Astros' Record: 87-60, first in the AL West

Winning Pitcher: Ryne Stanek (3-4)

Losing Pitcher: Tyler Clippard (1-1)

Bielak makes the impromptu start

With Luis Garcia having to move his start ahead by a day on Thursday instead of Friday with Framber Valdez's finger cut, Brandon Bielak made a start for Houston in the opener against Arizona. He didn't go as deep as he probably would have wanted and certainly ventured out of his comfort zone with traffic on the bases.

He loaded the bases in the top of the first, allowing a single and two walks, but was able to strand all three to keep it a scoreless game. He rebounded with a 1-2-3 second, but he dealt with a threat again in the third as back-to-back singles pressured him to start the inning. He would get back-to-back strikeouts, but that's as far as he would go as Houston moved on to Blake Taylor. Taylor got the final out of the third on one pitch, then erased a two-out double in the top of the fourth.

Altuve breaks up the no-no with a go-ahead homer

Brooks Raley took over in the top of the fifth, but in his three batters, he faced allowed a single while getting two outs before Cristian Javier took over to end the frame. Javier allowed the first run of the game in the top of the sixth, a leadoff solo homer to Kole Calhoun to put the Diamondbacks in front 1-0 before he finished the inning.

Madison Bumgarner didn't allow a single hit to the Astros through the first five and two-thirds innings. He allowed a one-out walk in the bottom of the sixth, which proved costly as Jose Altuve would get the first knock of the game for Houston, a two-run go-ahead homer. Phil Maton was the next reliever for the Astros in the top of the seventh, maintaining the new one-run lead by erasing a leadoff single.

Astros get the win in extras

The Diamondbacks tied it up in the top of the eighth against Kendall Graveman, getting a leadoff single followed by a walk, then later an RBI single to knot things up 2-2. Houston stranded a runner in the bottom of the eighth, then brought in Ryan Pressly, who tossed a 1-2-3 top of the ninth to keep the game tied.

Despite getting the winning run in scoring position with a leadoff ground-rule double by Jason Castro to start the bottom of the ninth, they would strand it as the game went to extras.

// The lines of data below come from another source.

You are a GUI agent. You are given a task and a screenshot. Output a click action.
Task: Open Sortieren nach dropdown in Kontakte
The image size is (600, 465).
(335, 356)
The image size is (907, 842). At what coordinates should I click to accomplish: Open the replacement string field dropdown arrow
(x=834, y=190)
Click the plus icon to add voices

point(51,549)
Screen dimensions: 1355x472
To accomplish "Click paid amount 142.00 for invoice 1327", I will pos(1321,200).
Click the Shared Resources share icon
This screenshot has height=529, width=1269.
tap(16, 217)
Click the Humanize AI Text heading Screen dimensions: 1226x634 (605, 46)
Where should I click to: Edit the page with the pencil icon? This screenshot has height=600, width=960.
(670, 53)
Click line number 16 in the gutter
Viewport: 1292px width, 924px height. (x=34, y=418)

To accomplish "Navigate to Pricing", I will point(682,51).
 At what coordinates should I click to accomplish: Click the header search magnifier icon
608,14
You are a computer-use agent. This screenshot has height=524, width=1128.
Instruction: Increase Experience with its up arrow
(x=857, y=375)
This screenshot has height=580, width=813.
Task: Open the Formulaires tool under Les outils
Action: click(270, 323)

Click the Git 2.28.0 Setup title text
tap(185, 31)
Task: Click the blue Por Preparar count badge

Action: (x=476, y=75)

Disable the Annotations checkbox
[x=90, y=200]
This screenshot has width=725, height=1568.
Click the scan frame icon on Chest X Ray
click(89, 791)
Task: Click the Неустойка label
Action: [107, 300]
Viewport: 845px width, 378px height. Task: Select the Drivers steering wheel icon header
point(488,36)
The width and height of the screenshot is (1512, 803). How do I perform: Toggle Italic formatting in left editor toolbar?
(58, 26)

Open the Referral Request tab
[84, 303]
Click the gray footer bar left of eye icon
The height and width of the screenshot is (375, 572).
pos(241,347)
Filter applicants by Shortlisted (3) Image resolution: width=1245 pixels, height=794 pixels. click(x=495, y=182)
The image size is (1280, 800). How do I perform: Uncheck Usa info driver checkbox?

Arizona scored their free runner in the top of the tenth, getting a sac fly to move it to third then going in front on an RBI single.

The Astros matched that and more in the bottom of the inning, moving their runner to third on a lineout to start the frame, followed by an intentional walk to Yordan Alvarez. Jake Meyers tied the game with an RBI single, then after another walk to load the bases, Chas McCormick was hit by a pitch to bring in the winning run, moving the Astros closer to clinching their playoff berth.

Up Next: The middle game of this three-game set will have a start time of 6:10 PM Central on Saturday. Tyler Gilbert (2-2, 3.15 ERA) is expected to make a start for Arizona, while Lance McCullers Jr. (12-4, 3.12 ERA) will be on the mound for Houston.